● **Consignes**:
- a) Répondez aux questions suivantes à partir de l'entretien sur les Juifs et la France :
(i) Quel pourcentage des Juifs français a échappé à l'extermination ?
(ii) Dans quelle décennie la communauté juive venue d'Afrique du Nord est-elle arrivée ?
(iii) Quelle idée caractérise l'antijudaïsme chrétien ?
- b) Transformez en liste le paragraphe de l'entretien sur les Juifs et la France qui commence par « Je me suis arrêté après 1945 », en conservant ses faits principaux.
- c) Écrivez la suite de l'entretien sur les Juifs et la France à partir de sa dernière phrase.

● **Passage extrait**:
===============

Je rappelle d’ailleurs une formule de Péguy en la simplifiant : « Si les antisémites connaissaient les Juifs, ils cesseraient de les détester. » Il y a une méconnaissance de ce que sont les Juifs dans leur extraordinaire diversité, de ce qu'est le rapport des Juifs à la France et de la France aux Juifs. Ça mérite d'être rappelé comme un antidote contre l'ignorance et la méchanceté.
Mais vous évitez les personnages et les événements contemporains, pourquoi ?
Je me suis arrêté après 1945, car trois phénomènes changent la donne : la Shoah, même si la France a été particulièrement protectrice des Juifs, 75 % des Juifs français ont échappé à l'extermination, alors que partout ailleurs en Europe 75 à 95 % d’entre eux ont été exterminés. La création de l'État d'Israël, parce que même si le nombre de français juifs qui sont partis vivre en Israël est extraordinairement limité, une majorité d’entre eux se sent un lien spirituel avec Israël, comme disait Aron. Ils pensent que ceux qui n'ont pas la chance comme eux d'avoir une patrie disposent d’un refuge en Israël.
Puis l'arrivée dans les années 1960 de la communauté juive venue d'Afrique du Nord, plus ostentatoire dans son judaïsme - est-ce parce que le monde arabe était un monde communautaire ? a aussi changé la donne. Tout cela a modifié le rapport de la France avec les Juifs et des Juifs, avec la France. Mais je crois que le socle demeure, on est des Français juifs et pas des Juifs français.
Votre introduction commence cependant en évoquant le 7 octobre et la résurgence de l’antisémitisme.
Un antisémitisme d'un nouveau genre est apparu. Ce n'est plus l'antijudaïsme chrétien, l’idée du peuple déicide. Ou l'antijudaïsme socialiste de Marx et de Proudhon qui voit les Juifs comme rois de l'argent. Ou encore l'antisémitisme nazi pour lequel les Juifs sont une race inférieure.

===============

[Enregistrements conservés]
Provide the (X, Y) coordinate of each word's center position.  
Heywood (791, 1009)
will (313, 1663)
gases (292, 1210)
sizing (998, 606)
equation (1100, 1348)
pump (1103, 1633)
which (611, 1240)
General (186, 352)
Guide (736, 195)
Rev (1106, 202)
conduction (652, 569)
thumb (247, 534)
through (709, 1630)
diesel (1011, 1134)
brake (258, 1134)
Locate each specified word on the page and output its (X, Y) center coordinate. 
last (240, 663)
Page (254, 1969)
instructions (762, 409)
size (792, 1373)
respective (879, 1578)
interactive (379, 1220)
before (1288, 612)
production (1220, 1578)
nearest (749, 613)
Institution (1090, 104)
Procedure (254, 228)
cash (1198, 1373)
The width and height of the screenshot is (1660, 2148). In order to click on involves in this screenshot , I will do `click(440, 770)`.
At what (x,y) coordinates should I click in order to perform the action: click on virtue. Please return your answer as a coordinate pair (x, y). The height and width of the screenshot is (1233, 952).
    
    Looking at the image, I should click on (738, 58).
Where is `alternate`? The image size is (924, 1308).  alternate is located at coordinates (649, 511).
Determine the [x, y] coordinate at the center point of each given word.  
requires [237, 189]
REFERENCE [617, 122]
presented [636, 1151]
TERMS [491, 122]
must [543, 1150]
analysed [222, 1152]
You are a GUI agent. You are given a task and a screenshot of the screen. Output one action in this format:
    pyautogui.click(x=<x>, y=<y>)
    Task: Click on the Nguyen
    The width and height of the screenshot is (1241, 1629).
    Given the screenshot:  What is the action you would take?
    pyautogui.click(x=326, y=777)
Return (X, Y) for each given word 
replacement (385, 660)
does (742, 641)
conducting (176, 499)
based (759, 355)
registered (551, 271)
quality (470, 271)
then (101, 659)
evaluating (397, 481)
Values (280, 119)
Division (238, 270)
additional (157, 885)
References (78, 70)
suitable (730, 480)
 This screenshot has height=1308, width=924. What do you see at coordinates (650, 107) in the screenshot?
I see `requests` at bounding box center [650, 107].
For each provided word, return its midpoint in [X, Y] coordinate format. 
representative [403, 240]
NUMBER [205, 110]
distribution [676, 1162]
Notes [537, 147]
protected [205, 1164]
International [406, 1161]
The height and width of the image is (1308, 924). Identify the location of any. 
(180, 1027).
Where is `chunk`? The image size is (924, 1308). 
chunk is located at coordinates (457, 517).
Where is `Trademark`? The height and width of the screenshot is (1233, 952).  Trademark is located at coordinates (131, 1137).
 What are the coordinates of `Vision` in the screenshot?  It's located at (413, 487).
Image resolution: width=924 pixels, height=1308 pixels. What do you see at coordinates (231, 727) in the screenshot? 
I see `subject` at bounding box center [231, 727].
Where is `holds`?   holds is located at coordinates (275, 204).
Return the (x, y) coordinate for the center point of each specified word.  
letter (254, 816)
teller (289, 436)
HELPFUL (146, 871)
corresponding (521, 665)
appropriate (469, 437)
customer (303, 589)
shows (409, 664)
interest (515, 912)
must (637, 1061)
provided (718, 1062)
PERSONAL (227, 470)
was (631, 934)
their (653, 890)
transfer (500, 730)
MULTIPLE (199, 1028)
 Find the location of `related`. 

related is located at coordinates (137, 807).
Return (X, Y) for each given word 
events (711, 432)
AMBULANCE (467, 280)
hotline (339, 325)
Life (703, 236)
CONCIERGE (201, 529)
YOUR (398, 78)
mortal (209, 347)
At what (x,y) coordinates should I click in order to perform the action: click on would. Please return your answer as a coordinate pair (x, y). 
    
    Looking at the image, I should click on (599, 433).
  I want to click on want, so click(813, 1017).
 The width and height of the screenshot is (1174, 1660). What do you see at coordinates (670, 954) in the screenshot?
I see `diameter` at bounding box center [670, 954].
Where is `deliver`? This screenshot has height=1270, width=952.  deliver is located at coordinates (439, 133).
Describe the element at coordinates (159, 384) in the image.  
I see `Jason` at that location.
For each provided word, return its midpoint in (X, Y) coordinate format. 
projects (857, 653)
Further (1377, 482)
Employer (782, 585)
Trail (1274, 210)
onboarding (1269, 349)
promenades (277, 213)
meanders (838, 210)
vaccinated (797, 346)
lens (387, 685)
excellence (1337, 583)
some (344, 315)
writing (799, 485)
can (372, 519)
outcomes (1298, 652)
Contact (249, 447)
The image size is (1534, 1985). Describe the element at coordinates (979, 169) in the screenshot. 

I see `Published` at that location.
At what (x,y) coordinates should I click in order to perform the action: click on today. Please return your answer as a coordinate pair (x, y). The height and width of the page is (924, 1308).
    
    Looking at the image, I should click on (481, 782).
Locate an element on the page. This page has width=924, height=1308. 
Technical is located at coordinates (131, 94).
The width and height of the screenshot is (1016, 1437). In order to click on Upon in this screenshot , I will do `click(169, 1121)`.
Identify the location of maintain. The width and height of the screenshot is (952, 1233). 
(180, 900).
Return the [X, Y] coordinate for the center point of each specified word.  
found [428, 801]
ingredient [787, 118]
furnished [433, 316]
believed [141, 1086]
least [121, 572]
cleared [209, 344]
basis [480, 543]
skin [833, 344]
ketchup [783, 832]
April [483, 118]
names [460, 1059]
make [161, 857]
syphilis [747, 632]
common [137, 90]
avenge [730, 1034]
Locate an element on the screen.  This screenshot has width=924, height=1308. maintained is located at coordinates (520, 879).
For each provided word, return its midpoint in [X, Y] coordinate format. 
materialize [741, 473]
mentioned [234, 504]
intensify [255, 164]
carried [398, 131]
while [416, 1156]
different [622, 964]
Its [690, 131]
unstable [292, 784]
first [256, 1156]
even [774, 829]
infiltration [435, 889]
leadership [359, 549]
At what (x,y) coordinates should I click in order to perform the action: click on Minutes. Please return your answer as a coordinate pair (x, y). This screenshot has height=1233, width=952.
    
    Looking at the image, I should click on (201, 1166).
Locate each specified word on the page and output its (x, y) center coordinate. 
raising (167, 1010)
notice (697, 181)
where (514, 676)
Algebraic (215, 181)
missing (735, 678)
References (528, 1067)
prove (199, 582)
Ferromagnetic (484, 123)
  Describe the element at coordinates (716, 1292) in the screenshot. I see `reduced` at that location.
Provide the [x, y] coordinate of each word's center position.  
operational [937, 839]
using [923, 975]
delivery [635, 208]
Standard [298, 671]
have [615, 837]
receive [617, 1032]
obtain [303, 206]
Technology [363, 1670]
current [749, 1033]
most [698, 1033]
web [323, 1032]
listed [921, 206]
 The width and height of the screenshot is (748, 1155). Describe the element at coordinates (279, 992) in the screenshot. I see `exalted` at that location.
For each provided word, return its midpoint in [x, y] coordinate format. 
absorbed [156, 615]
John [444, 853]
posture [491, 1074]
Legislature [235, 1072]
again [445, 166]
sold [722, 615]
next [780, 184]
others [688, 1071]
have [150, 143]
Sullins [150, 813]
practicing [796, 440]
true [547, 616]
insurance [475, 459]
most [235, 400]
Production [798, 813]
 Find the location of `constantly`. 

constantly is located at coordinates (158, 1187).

===============

● **Réponses**:
- a)
(i) 75 %.
(ii) Les années 1960.
(iii) L'idée du peuple déicide.

- b)
- L'ouvrage s'arrête après 1945, car trois phénomènes changent alors la donne.
- La Shoah : la France a été particulièrement protectrice des Juifs. 75 % des Juifs français ont échappé à l'extermination, alors qu'ailleurs en Europe 75 à 95 % des Juifs ont été exterminés.
- La création de l'État d'Israël : très peu de Français juifs sont partis y vivre. Une majorité d'entre eux se sent pourtant un lien spirituel avec Israël, comme disait Aron. Ils y voient un refuge pour ceux qui n'ont pas de patrie.

- c)
L'antisémitisme antisioniste actuel est fondé sur l'équation suivante : tout juif est comptable d'Israël et du gouvernement israélien. Et comme le gouvernement israélien est génocidaire - idée contestable, même si on dénonce ce qui se passe à Gaza -, tout juif est génocidaire. L’antisémite était devenu immoral au moins depuis les crimes du nazisme. Mais maintenant quand on est antisioniste, c'est moral puisque l'on combat des monstres.
« Voir que LFI est aujourd'hui le principal vecteur de diffusion de ce nouvel antisémitisme, c'est une rupture profonde dans l'histoire de la gauche »
Donc les Juifs sont pris entre deux feux, sommés de cesser d’aimer Israël s’ils veulent être juifs quiètement. Et on voit tout un camaïeu de positions entre ceux qui soutiennent indéfectiblement Netanyahou et ceux qui sont absolument du côté de LFI, mais entre les deux il y a beaucoup de gens qui ne sont ni pour l'un ni pour l'autre.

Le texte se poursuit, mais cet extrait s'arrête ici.